C’était l’hiver, un hiver maussade. Par rafales tombait, presque sans répit depuis deux semaines, une pluie mêlée de neige. Aussi les routes étaient-elles très tirantes, et, dans les ornières pleines d’eau, le cabriolet du médecin allait, durement cahoté.

Déjà la journée s’avançait. À l’horizon, du côté du couchant, par-dessus la ligne morne de grands bois lointains, apparaissait au ciel comme une trouée pourpre, tandis que, dans les fonds de la vallée, tout brouillés de la buée qui se levait des prairies, quelques feux s’allumaient,

M. Valadier, l’un des deux médecins de Sainte-Marie-du-Bosc, le successeur de M. Laffitte, descendait au pas de son cheval la route qui, serpentant à flanc de coteau, mène d’Auffray à Sainte-Marie. Avant un quart d’heure il serait chez lui ; alors, il se mit à récapituler sa journée.

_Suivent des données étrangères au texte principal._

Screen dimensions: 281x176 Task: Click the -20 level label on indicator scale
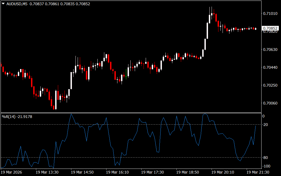(266, 125)
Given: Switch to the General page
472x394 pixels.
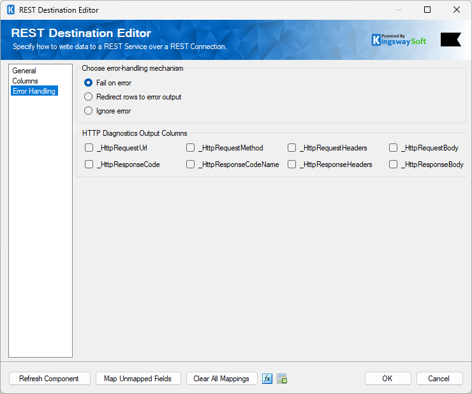Looking at the screenshot, I should (24, 71).
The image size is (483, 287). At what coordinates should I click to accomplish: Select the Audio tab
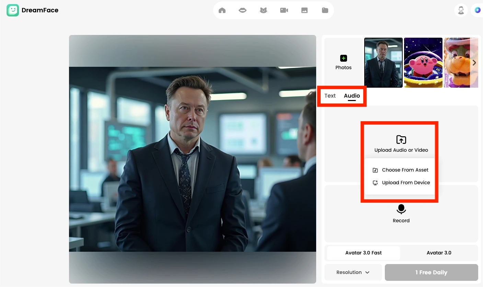pos(352,96)
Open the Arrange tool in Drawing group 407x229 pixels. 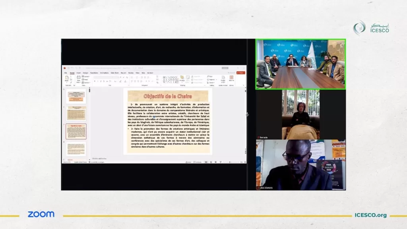(x=182, y=79)
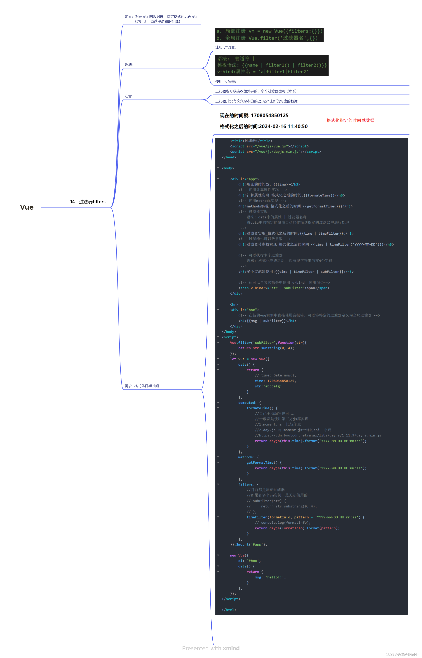Collapse the <script> block disclosure triangle

[218, 337]
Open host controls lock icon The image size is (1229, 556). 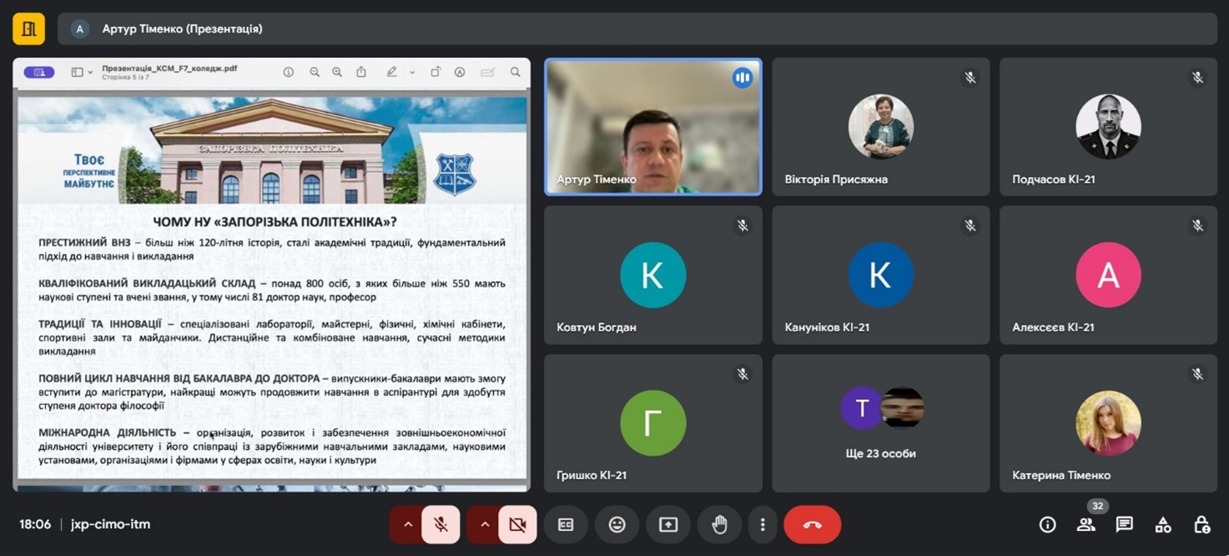click(x=1201, y=524)
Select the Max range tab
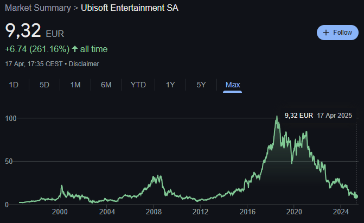The width and height of the screenshot is (364, 223). click(233, 85)
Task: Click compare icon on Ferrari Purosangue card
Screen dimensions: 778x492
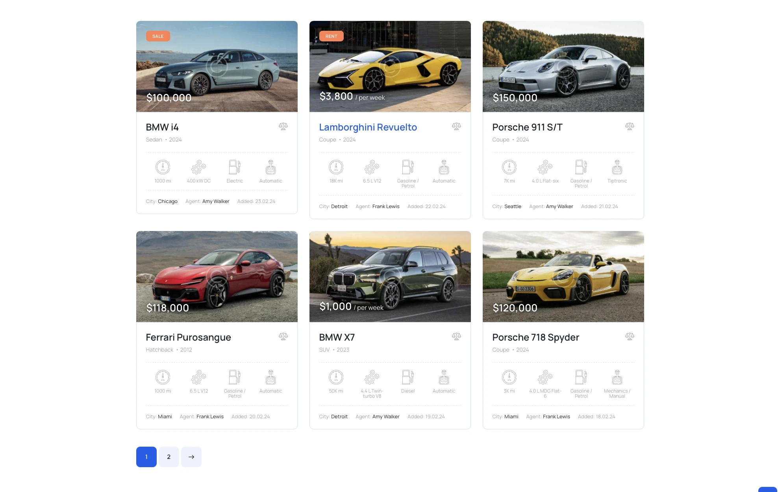Action: click(283, 337)
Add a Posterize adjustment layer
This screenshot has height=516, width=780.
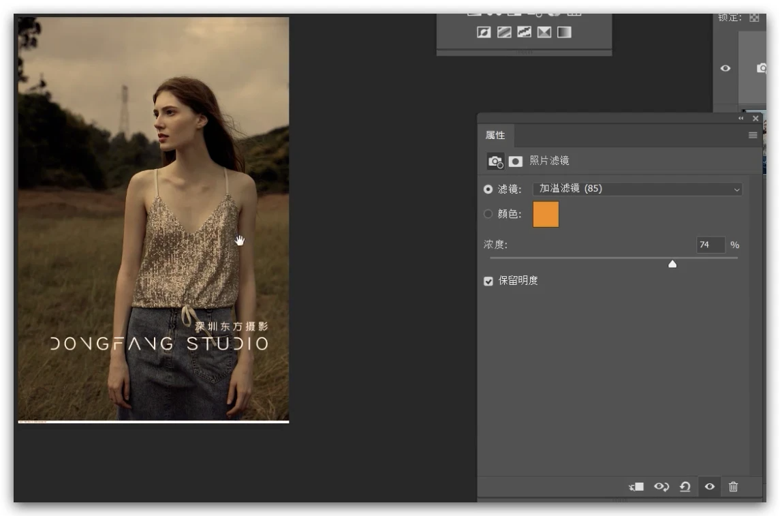(504, 32)
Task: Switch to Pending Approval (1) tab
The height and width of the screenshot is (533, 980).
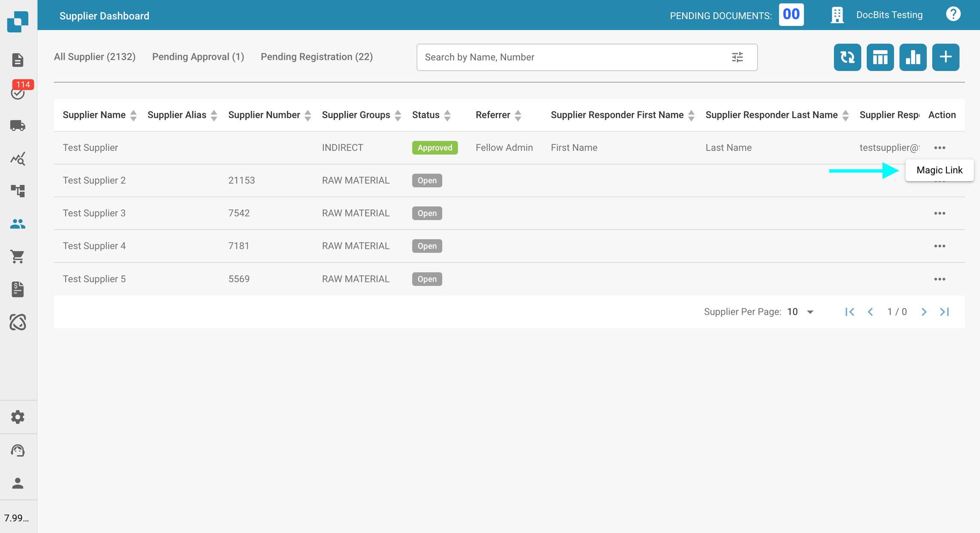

Sa journée !… Pas meilleure que les autres, au contraire !

Dès cinq heures, alors que les rouliers de l’auberge, en face, dormaient encore, il lui a fallu se lever. Des gens étaient là, venus le « quéri » pour aller tout de suite à la Poterie voir une femme en mal d’enfant. — C’est bon, je m’habille !… J’y serai dans une petite heure. — Bien merci, m’sieu le docteur ; on va vous espérer, mais pressez, car elle est bien malade. »

Parbleu… À la Poterie, des tisserands, — le plus misérable corps d’état qui soit, — pour qu’on demande le médecin il faut que ce soit déjà trop tard.